Scheduling of dense linear algebra kernels on heterogeneous architectures: Recently, many dynamic runtime systems have been proposed to schedule task graphs on platforms consisting of highly heterogeneous resources. The real challenges is to design efficient schedulers for such runtimes to make effective utilization of all resources. I considered the problem of scheduling dense linear algebra applications on fully heterogeneous platforms made of CPUs and GPUs.
Performance bounds of task graphs: graphs: Peak theoretical performance of a system is deceptive and hard to achieve. The performance bound of a task graph on a system helps one to assess the quality of any schedule and the scope of improvement. This also helps one to assess relative performance expectations of future systems for different applications. I used linear programming formulations to provide bounds by considering all computations and dependencies of an application, and all computing resources. These bounds are proposed for a single node composed of CPUs and GPUs and assume that communications are completely overlapped with computations. This work was added in StarPU, a runtime developed at Inria Bordeaux.
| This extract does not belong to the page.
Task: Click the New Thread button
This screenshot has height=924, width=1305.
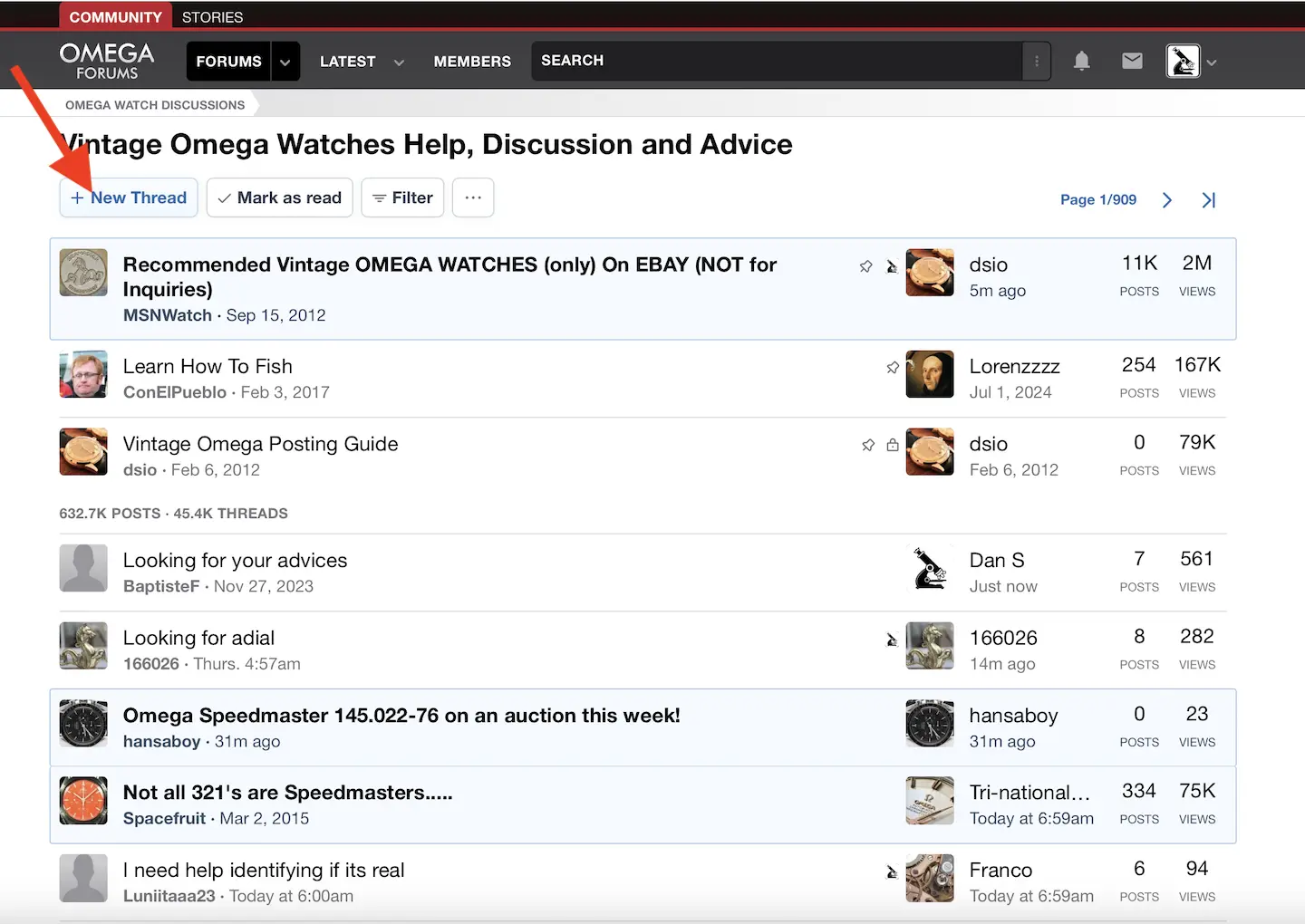Action: (x=129, y=197)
Dynamic scheduling strategies with static rules: Most runtime systems make their decision dynamically based on basic information such as the expected duration of task on each type of resource and the expected duration of the communication of its input data. I proposed and investigated how adding static rules based on an offline analysis of the problem into dynamic schedulers improve the overall performance of the application. This work was implemented inside StarPU.
A resource centric scheduling strategy: I proposed and evaluated a new class of scheduling strategy, HeteroPrio, for two types of resources. This is based on affinity between tasks and resources. In this strategy, resources select their favorable tasks. GPUs execute tasks with higher acceleration ratios and CPUs with lower acceleration ratios. I introduced several corrections in HeteroPrio to avoid idle time on the fast resource and assessed them for linear algebra kernels. I also studied theoretical performance guarantee of this strategy for a set of independent tasks and task graphs, and extended this strategy to handle multiple resources.
All the above work has been conducted during my PhD at Inria Bordeaux with Olivier Beaumont, Emmanuel Agullo, Lionel Eyraud-Dubois and Samuel Thibault. The code is available in the public version of StarPU.
Performance optimizations of TTI RTM on GPU based hybrid architectures: TTI RTM algorithm is widely used in seismic imaging. It has huge computational cost which makes it challenging for large scale exploration. Most time consuming kernels of TTI RTM algorithm solve stencil computations, which are embarrassingly parallel. I developed GPU code for these kernels and applied different compiler optimizations such as loop unrolling, divergence reduction, prefetching manually in the code. This work has been conducted during my tenure at IBM Research with Ankur Narang and Jyothish Soman.